-- PASSAGE PROVIDED --

Also, I suppose it's important to know which games you're talking about. Most games nowadays are written primarily for consoles, and being a PC-fanboy, I don't much care for it. Consoles are so... so... dare I say it, EIGHTIES... (Yes, I know, you can surf the web on them nowadays, you can watch movies on them, you can even get them to iron your clothes if you opt for the more expensive models. But I don't care. I'm committed to PC, okay? Okay?)

 

...but be that as it may, most games are primarily written for consoles, with the PC version of that game being a pretty nasty port, having been done as an afterthought to keep idiots like me happy. And then you end up with a PC game that requires you to go out and buy a console controller, because they are so lazy that they don't even map the controls to keyboard. True story.

 

And I fear in doing so, they don't panelbeat the code to optimum PC processor usage. If they're too lazy to map the controls to keyboard, what are the chances that they will panelbeat the code into shape? Lazy buggers, all.

 

There are also cases of games having been written by the Big Boyz that don't see more than one processor core. Microshaft's Flight Simulator X is a case in point. It simply doesn't see more than one core. You have to download something like a 500Mb patch (yes - half a bloody game) in order for it to do so. I think plenty code oversights like this happens on simple, mindless, cash-grabbing ports, where an awesome game is ported for the sake of the dollar, and end up running on a single core because nobody bothered to do proper testing. And proper testing is NOT being done, as is perfectly clear in the keyboard-mapping stupidity I've mentioned above. If a normal keyboard doesn't have enough buttons for a console port to map to, then you know that they didn't bothered with it, at all.

-- PROVIDED RECORDS --
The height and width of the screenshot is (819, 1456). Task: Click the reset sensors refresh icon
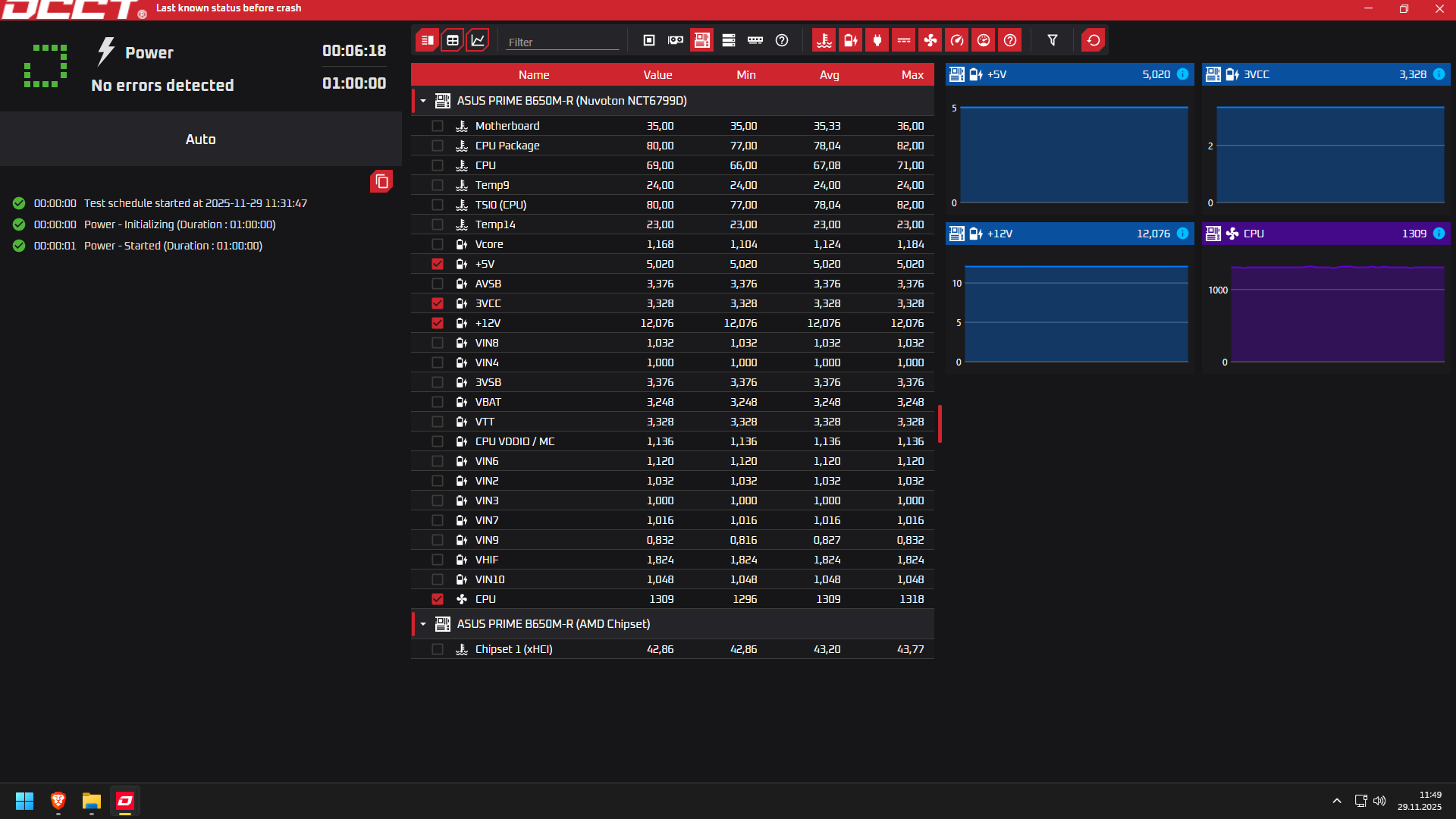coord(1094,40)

...

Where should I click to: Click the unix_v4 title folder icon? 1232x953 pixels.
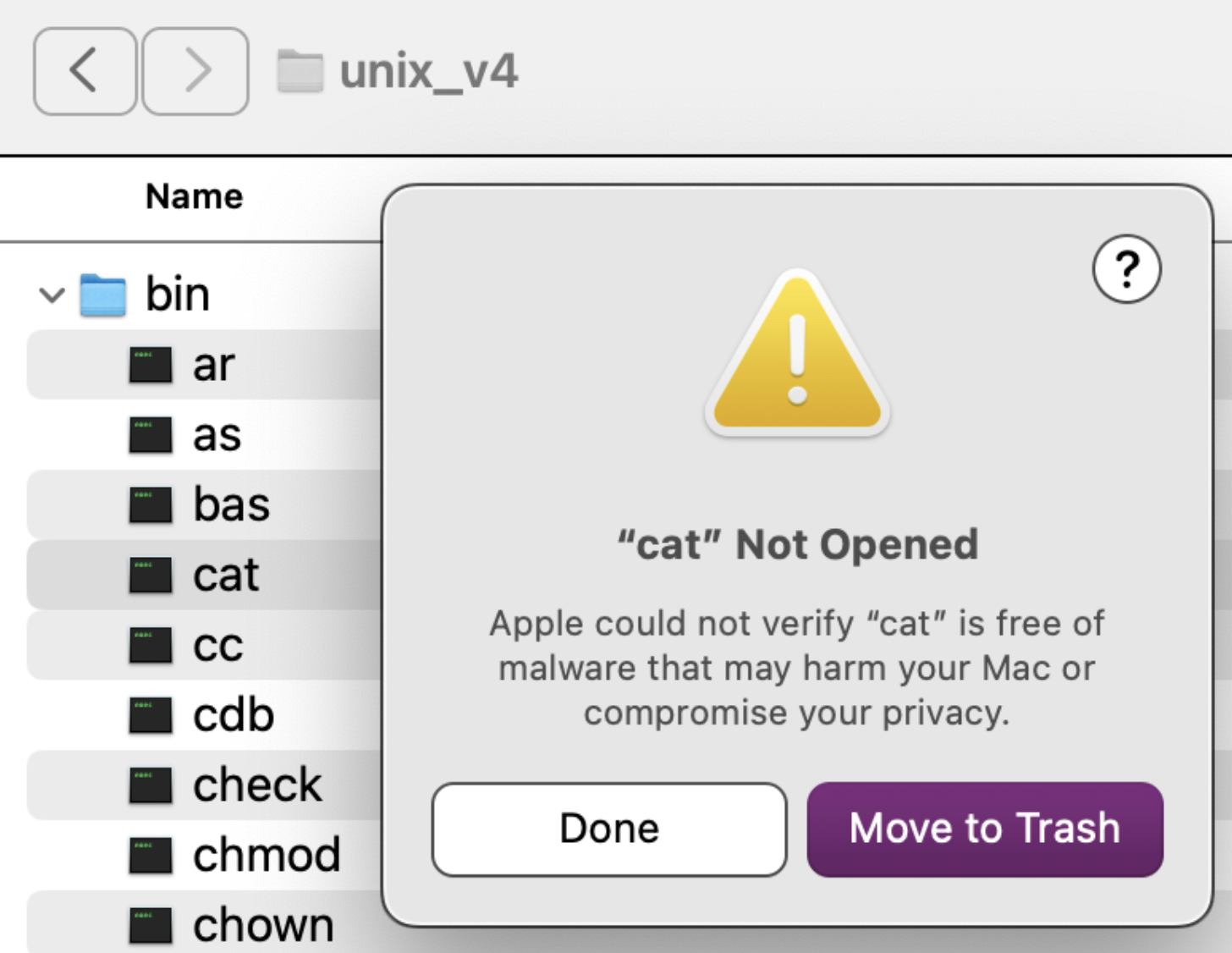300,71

-- EXERCISE TASKS --
a) Answer these from the post about console games ported to PC:
(i) What single word does the writer use, in capitals, to describe consoles?
(ii) What do some PC ports force you to go out and buy, according to the writer?
(iii) Roughly how large is the patch needed for Flight Simulator X to see more than one core?
b) Continue the post about console games ported to PC, starting right after its last sentence.

-- PER-TASK OUTPUTS --
a)
(i) EIGHTIES
(ii) A console controller
(iii) Something like 500Mb

b)
 

(I actually think they do it intentionally to piss off enough PC users to finally give up playing ports and finally join the console revolution. Ecchh...)

 

So - yes. It's all about the money. Console games are much, much more expensive than PC games. The manufacturing costs stay the same, a disc is a disc, after all. How they justify it, is anybody's guess. So they want to suck more moolah out of you, the poor consumer, so they generate ports of inferior quality that might be blind to multiple cores so that its performance is intentionally below par on a PC so that you finally get tired of bashing your head against the wall and go out and buy their New! Improved! console model.

 

I am convinced of it. Open up the processor monitor of your choice and see how many of your cores are engaged in doing what the game wants them to do.

 

There are games written expressly for PC's, in other words, the PC and all its bells and whistles were kept in mind when writing the code, and they run beautifully. Then the console boyz are stuck with the ports. And those games run just fine.

 

So, in essence, I think its just all about the money. Isn't it always?

 

Bastards.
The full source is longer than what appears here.